▶ **Work instructions**:
Copy out the lines from the one containing "Task: Toggle VOLUME indicator visibility eye" to the one containing "Action: click(x=506, y=588)", both included, word for word. Leave the pictures out of your answer.

▶ **Provided records**:
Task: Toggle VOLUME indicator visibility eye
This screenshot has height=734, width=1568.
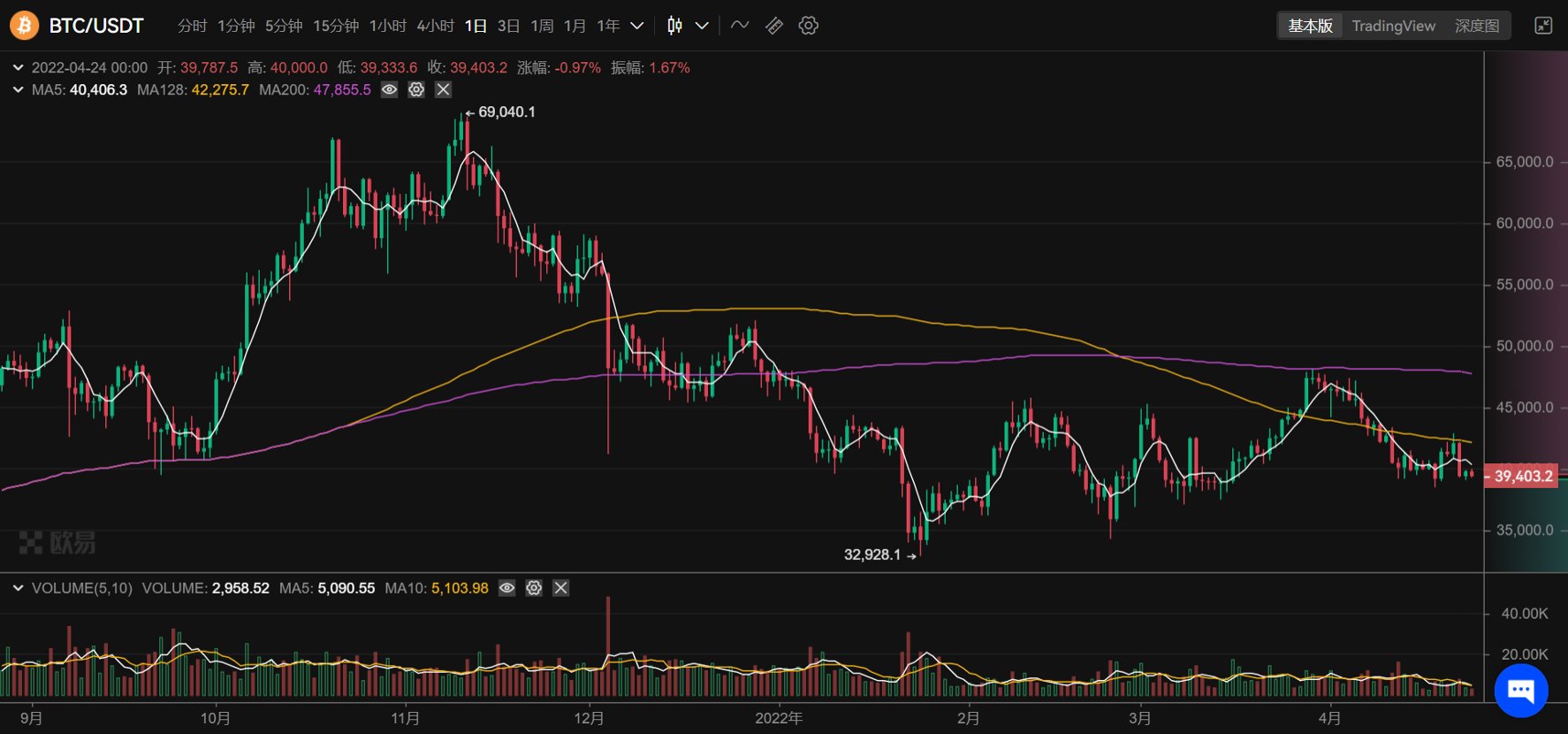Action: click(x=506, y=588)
--
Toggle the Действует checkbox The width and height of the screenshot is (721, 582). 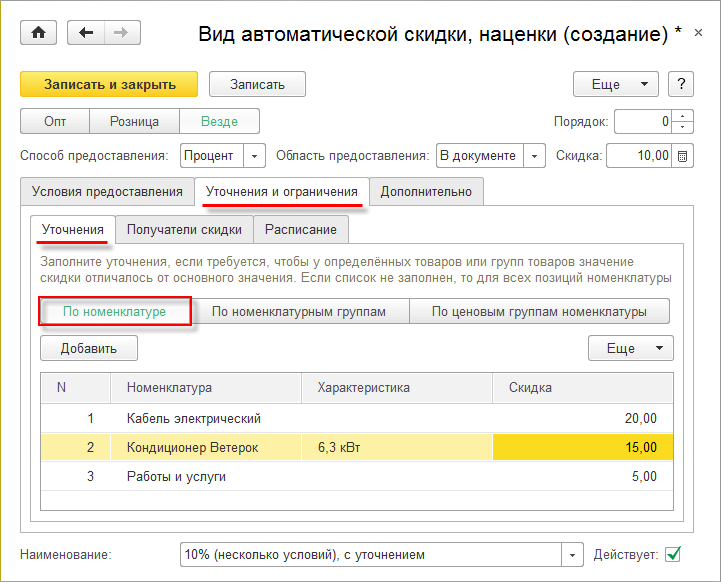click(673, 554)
* * *
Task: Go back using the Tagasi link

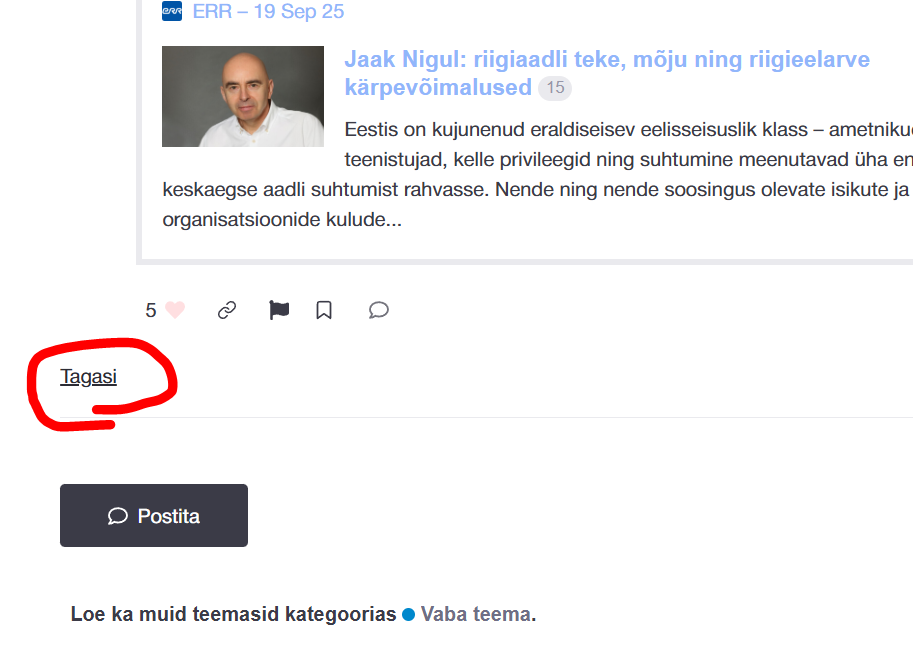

▶ **Answer to this exercise**:
Task: Toggle VOLUME indicator visibility eye
This screenshot has height=734, width=1568.
Action: click(x=506, y=588)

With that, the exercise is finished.